■ **Work required**: All of the entries, apart from their pictures, are to be copied verbatim.

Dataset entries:
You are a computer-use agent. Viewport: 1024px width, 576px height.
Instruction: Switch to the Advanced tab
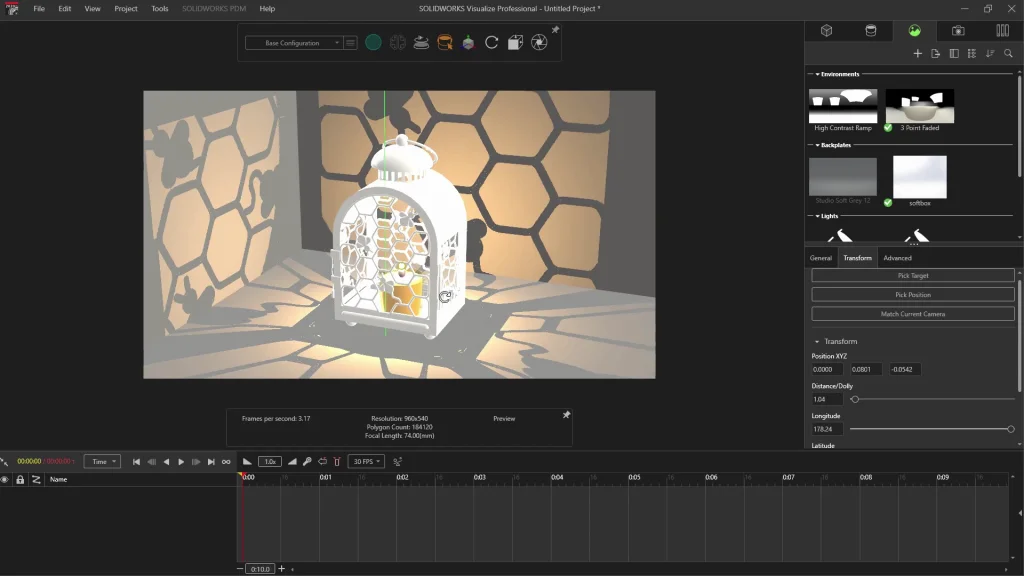(x=897, y=258)
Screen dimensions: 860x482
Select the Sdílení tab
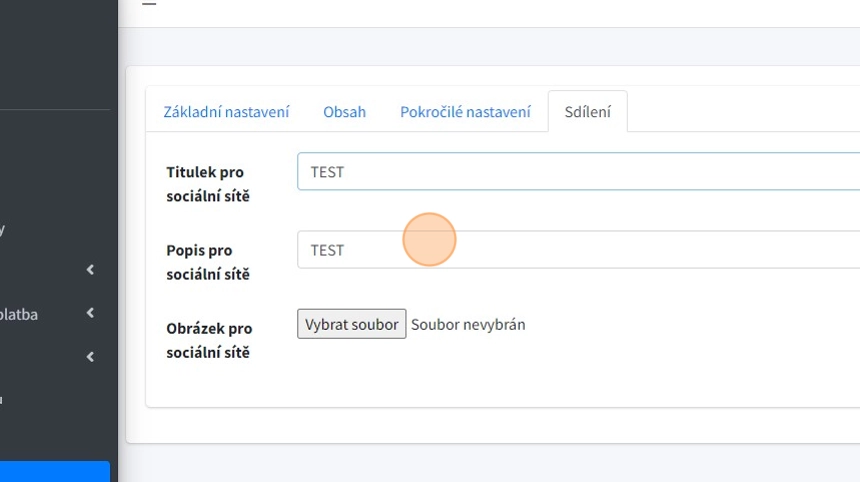pyautogui.click(x=587, y=112)
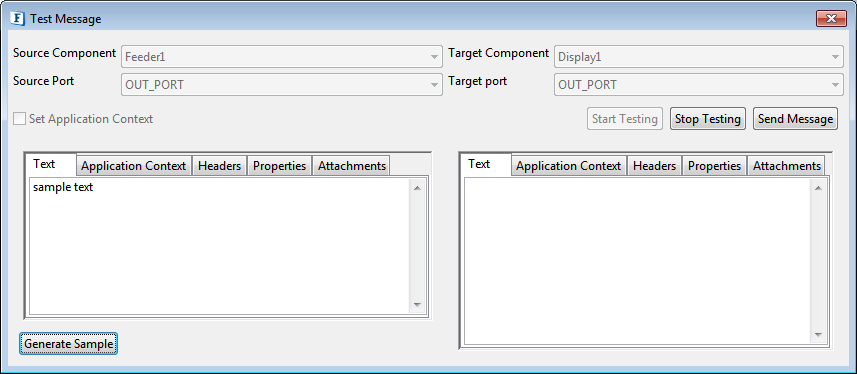Click the Fiorano app icon in title bar

point(19,19)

■ **Task solution**:
You are a computer-use agent. Viewport: 1024px width, 576px height.
Instruction: Switch to the Advanced tab
(x=897, y=258)
Screen dimensions: 860x482
Select the Sdílení tab
pyautogui.click(x=587, y=112)
Click the Fiorano app icon in title bar

point(19,19)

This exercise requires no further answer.